┏━━

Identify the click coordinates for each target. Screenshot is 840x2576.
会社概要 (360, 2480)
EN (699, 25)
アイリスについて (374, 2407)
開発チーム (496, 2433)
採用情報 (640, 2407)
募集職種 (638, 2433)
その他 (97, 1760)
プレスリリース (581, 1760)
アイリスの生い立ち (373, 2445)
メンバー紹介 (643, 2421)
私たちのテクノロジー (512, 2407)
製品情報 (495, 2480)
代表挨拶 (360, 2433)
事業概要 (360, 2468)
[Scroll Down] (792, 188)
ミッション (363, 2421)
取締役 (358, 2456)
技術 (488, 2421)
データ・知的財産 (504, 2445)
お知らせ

┗━━

▶ _Activity_
Exact duplication of all the data above is expected.

▶ _Your response_
Identify the click coordinates for each target. Screenshot is 840x2576.
会社概要 (360, 2480)
EN (699, 25)
アイリスについて (374, 2407)
開発チーム (496, 2433)
採用情報 (640, 2407)
募集職種 (638, 2433)
その他 (97, 1760)
プレスリリース (581, 1760)
アイリスの生い立ち (373, 2445)
メンバー紹介 (643, 2421)
私たちのテクノロジー (512, 2407)
製品情報 (495, 2480)
代表挨拶 (360, 2433)
事業概要 (360, 2468)
[Scroll Down] (792, 188)
ミッション (363, 2421)
取締役 (358, 2456)
技術 (488, 2421)
データ・知的財産 (504, 2445)
お知らせ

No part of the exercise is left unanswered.